В дебютной публикации записей Гинзбург, которая появилась в «Новом мире» – подборке «Человек за письменным столом: Из старых записных книжек», – показаны эпизоды из раннего периода ее литературной жизни. Обозначение «старые записные книжки», бесспорно, задумано как отсылка к «Старой записной книжке» Вяземского. Публикация Гинзбург почти вписывается в категорию типичных для русской интеллигенции мемуаров – в особый жанр «воспоминания современников», как описала его Барбара Уокер [510]. В предисловии Гинзбург лаконично вспоминает об атмосфере, царившей в Институте истории искусств, и это воспоминание подготавливает почву для отобранных ею примерно 35 записей – в основном портретов знаменитых ленинградских поэтов и ученых, набросанных в конце 1920‐х – начале 1930‐х годов. Тема литературной жизни – не только общая нить этих миниатюр; Гинзбург также строит вокруг известных фигур несколько небольших групп записей: две записи подряд о Блоке, три подряд о Маяковском, шесть – об Ахматовой и четыре – об Олейникове.

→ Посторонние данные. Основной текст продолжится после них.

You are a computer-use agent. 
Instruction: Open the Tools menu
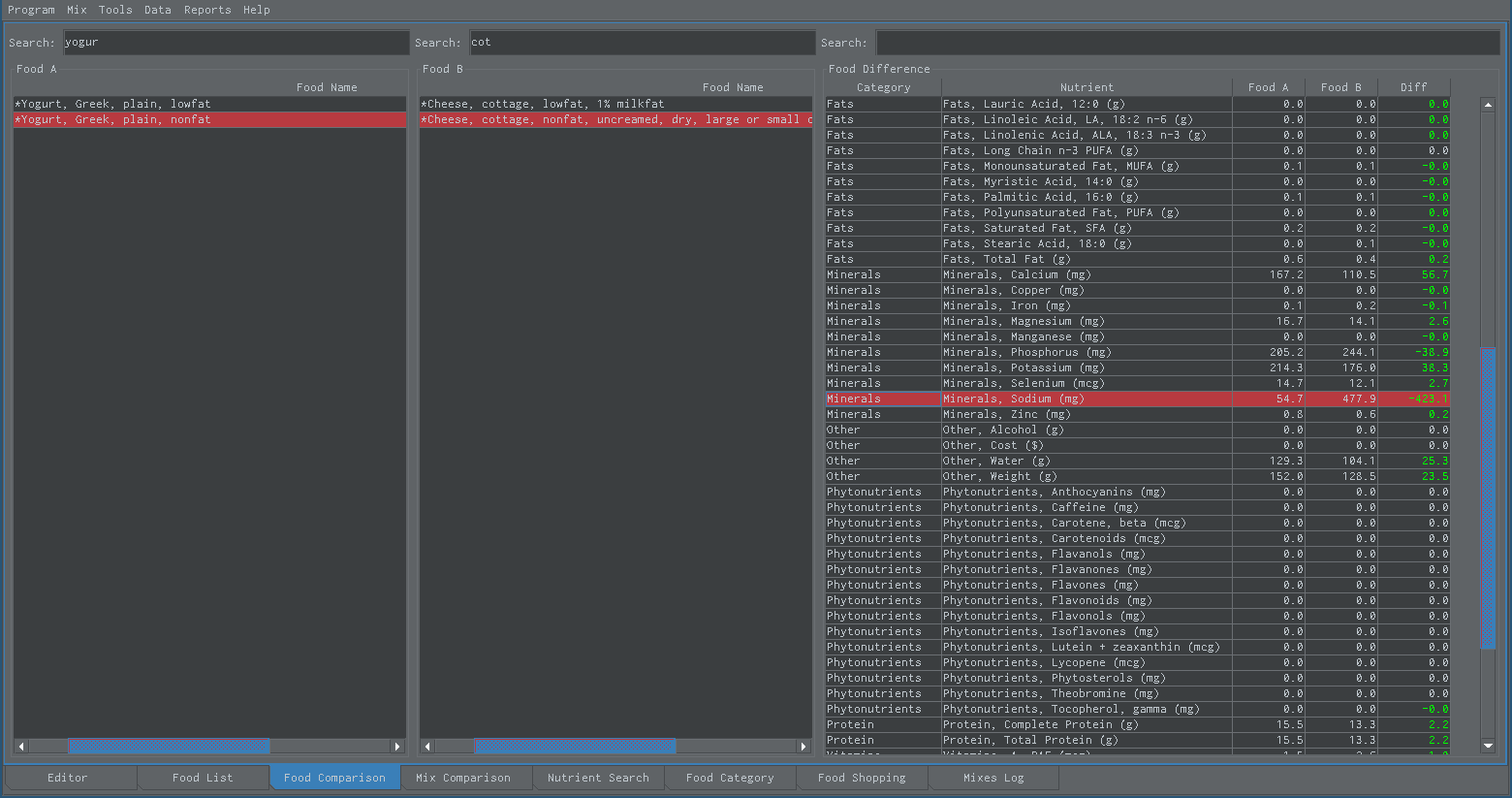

Внутри каждой группы порядок записей (не датированных) не совпадает с хронологической последовательностью [511]. Гинзбург начинает и завершает публикацию записями иного типа, демонстрирующими, что автор не просто летописец: в начале она помещает запись с размышлениями о том, как различается манера читать в юности и в зрелости, а затем переходит к списку книг, по которым она жила (в нем содержится все, когда-либо написанное Львом Толстым) [512]. Завершающая запись – о привычке заниматься писательской работой по ночам и о «человеке за письменным столом», который чувствует себя живым, освобожденным от тирании дневной рутины [513]. В этой записи содержится словосочетание, вынесенное в название публикации, а позднее и одноименной книги Гинзбург.